EXTRAIT:
◇ ◇ ◇ ◇

Je me souviens que dans ce temple j'eus une dispute avec un
homme de Sidon, qui prétendait que les Phéniciens
l'emportaient de beaucoup sur les Grecs dans la connaissance des
choses divines et humaines ; et pour preuve de cela, disait-il,
les Phéniciens font Esculape fils d'Apollon, mais ils se
gardent bien de lui donner pour mère une mortelle comme
les Grecs,
[8] parce qu'ils savent qu'Esculape n'est autre chose que la
bonne température de l'air, principe de la santé
soit pour l'homme, soit pour les animaux. A l'égard
d'Apollon qui est le soleil même, il est dit à bon
droit le père d'Esculape ; parce qu'en fournissant sa
course tous les ans il règle les saisons, et donne
à l'air ce juste tempérament qui en fait la
salubrité. Je lui répondais qu'il avait raison,
mais que là-dessus les Grecs pensaient tout comme les
Phéniciens, et la preuve que je lui en donnais c'est
qu'à Titané en Sicyonie une même statue
représente Esculape et la Santé. Et que le soleil
soit le père de la vie, c'est une chose, lui disais-je,
qui est connue de tout le monde, même des enfants.

◇ ◇ ◇ ◇

CONSIGNES DE TRAVAIL:
[1] Selon l'extrait sur Esculape, où une même statue représente-t-elle Esculape et la Santé ?
[2] Pouvez-vous écrire la suite de l'extrait sur Esculape et les Phéniciens à partir de sa dernière phrase ?

MATÉRIEL FOURNI:
◇ ◇ ◇ ◇

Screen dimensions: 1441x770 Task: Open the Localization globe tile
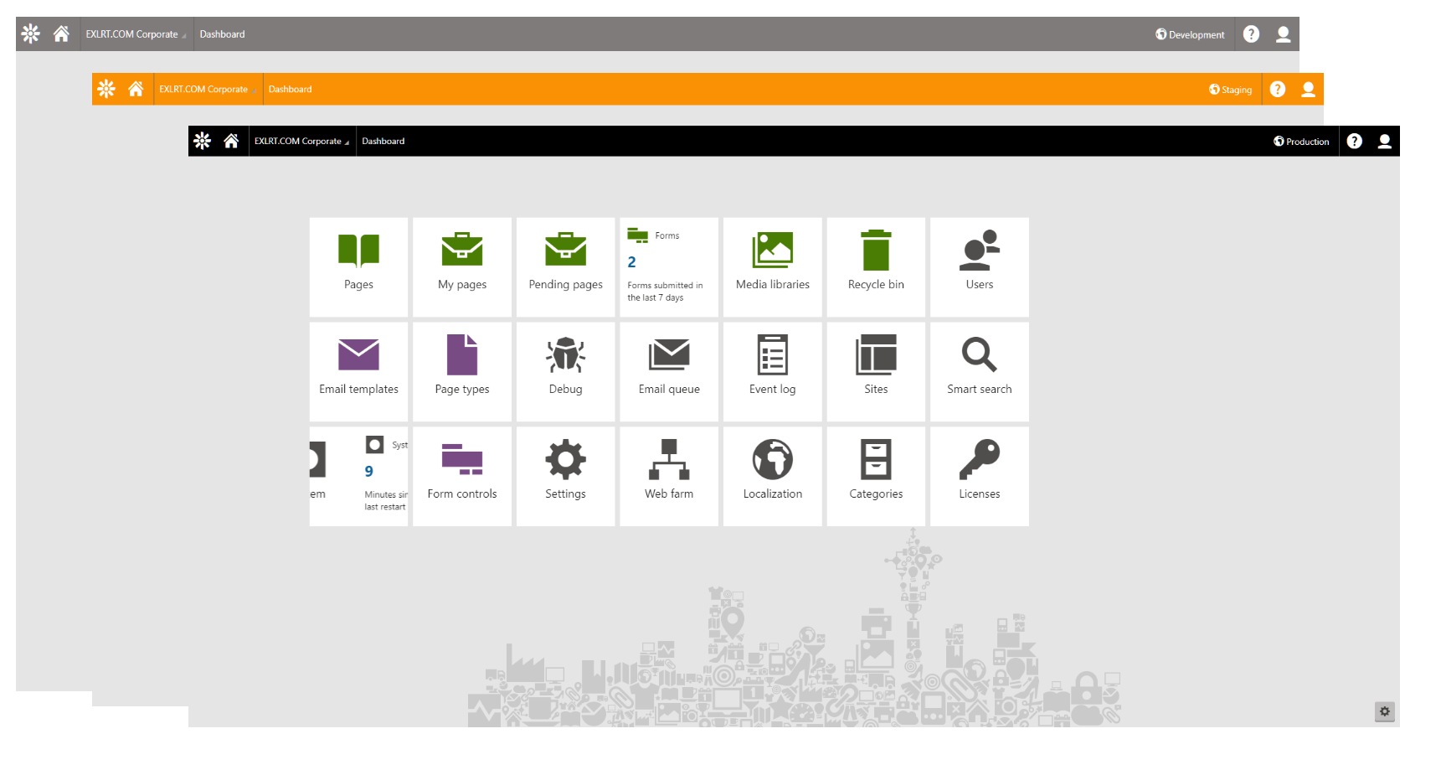[x=772, y=477]
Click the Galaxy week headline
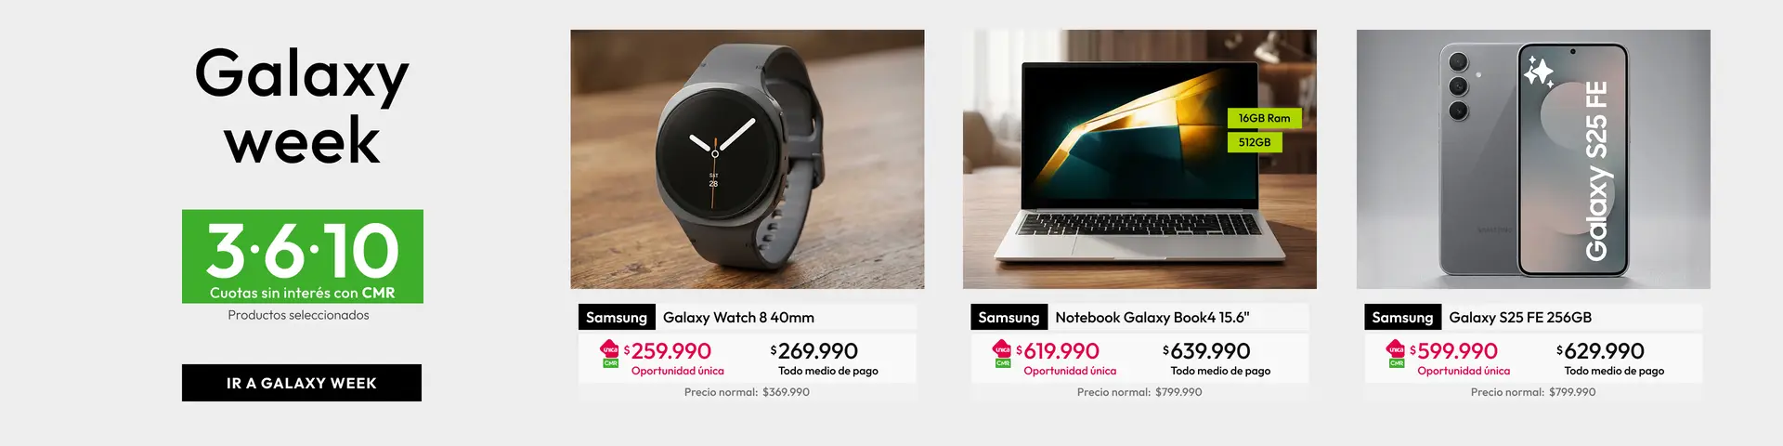The image size is (1783, 446). tap(302, 105)
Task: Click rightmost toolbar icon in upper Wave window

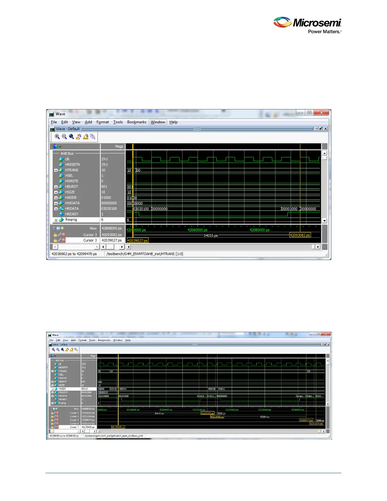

◇ ◇ ◇ ◇

RÉPONSES PAR TÂCHE:
[1] À Titané, en Sicyonie.

[2]
[9] En second lieu vous verrez à Egium un temple de
Minerve, et un bois consacré à Junon. Minerve a
deux statues de marbre blanc ; pour la statue de Junon, personne
ne la voit, qu'une femme qui exerce le sacerdoce de la
Déesse. Bacchus a son temple près du
théâtre ; il est représenté sans
barbe. Dans la place publique il y a un temple et tout un canton
dédiés à Jupiter sauveur ; en entrant vous
trouvez à gauche deux statues de bronze ; l'une
représente le Dieu sans barbe, et celle-là m'a
paru la plus ancienne.
[10] Si vous allez tout droit, vous trouverez une chapelle
où y a un Neptune, un Hercule, un Jupiter et une Minerve
de bronze ; on appelle ces dieux, les dieux d'Argos, soit
parce qu'ils ont été fabriqués à
Argos, comme le disent les Argiens eux-mêmes, soit parce
qu'ils ne sont à Egium qu'à titre de
dépôt comme les habitants le
prétendent.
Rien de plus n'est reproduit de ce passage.